When Seattle Art Museum announced its intention to build a sculpture park, the first name that came to many minds was Claes Oldenburg. The pop artist, born in 1929, has been making "colossal monuments" of everyday objects with his wife Coosje van Bruggen since their marriage in 1977. Oldenburg started things off with two iconic pieces, made before they were together: 1969's Lipstick (Ascending) on Caterpillar Tracks at Yale—which I count among the finest sculptures of the 20th century—and 1976's Clothespin in downtown Philadelphia, which was the first of his monuments to find a place in an urban setting. Now, the pair has more than 40 installed around the world: shuttlecocks, a half-buried bike, a spoon with a cherry (that spouts water) perched on it.

Typewriter Eraser, Scale X (1998–99) is one of these: It has been jutting up from the lawn of the National Gallery of Art Sculpture Garden since 1999. According to the NGA's website, the piece was fabricated for the NGA through the artists' gallery, PaceWildenstein, that year.

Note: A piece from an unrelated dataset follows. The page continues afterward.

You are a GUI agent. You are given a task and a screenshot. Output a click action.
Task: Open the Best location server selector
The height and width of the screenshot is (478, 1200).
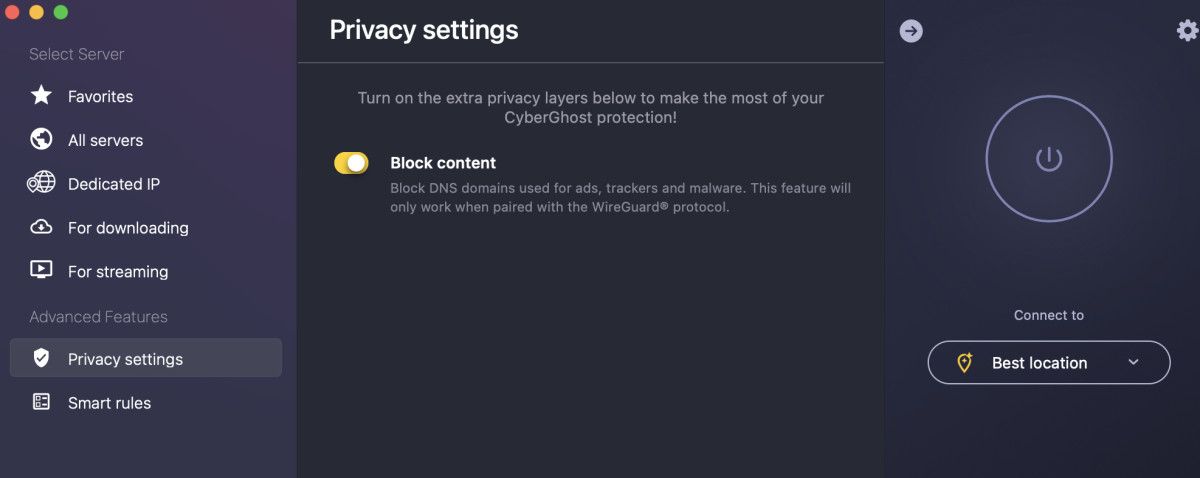pos(1049,362)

Except that Oldenburg evidently made three of these 19-foot-tall typewriter erasers, and now one of them—the largest by a hair according to measurements from Seattle Art Museum and the NGA—will be installed for at least three years at SAM's Olympic Sculpture Park in Seattle, on loan from Paul Allen. (He's coming out of the woodwork with art this year.)

Yay! Oldenburg is incredible, and this means that we got our pop star and our public sculpture hero. And Typewriter Eraser, Scale X is a good piece—not the pair's absolute best, but solid. It will be installed in Seattle in late September. Word is that Allen has been the sculpture's sole owner, and has never displayed it.

Still, should I ignore my nagging feeling of disappointment that the Olympic Sculpture Park will have basically exactly the same sculpture as the NGA, one that has gained its national visibility from having sat there for seven years? (The third iteration is still at PaceWildenstein, according to a SAM spokeswoman). Oldenburg and van Bruggen do site-inspired work—such as their dustpan and broom for the Denver Museum of Art—but their art is more about universally understandable objects than the particularities of place. Asking them to make something for Seattle could have been risky, since their art has been uneven the past few years.

But maybe there was another option. Oldenburg has already proposed an unbelievable civic monument for Seattle: an enormous, ethereal green cathedral in the shape of a faucet with a windmill-style hand-crank set on the edge of, and pouring water into, Lake Union. Oldenburg made this suggestion in 1972, in a 29-by-22-inch work on paper in watercolor, graphite, colored pencil, and crayon. He drew up several similar, but less extraordinary, ideas around that time, including a teddy bear for Central Park, a Good Humor bar for Park Avenue, and an ironing board for the Lower East Side of New York. But his Seattle concept is pure genius.

Now that's what I wish we could see built on Elliott Bay.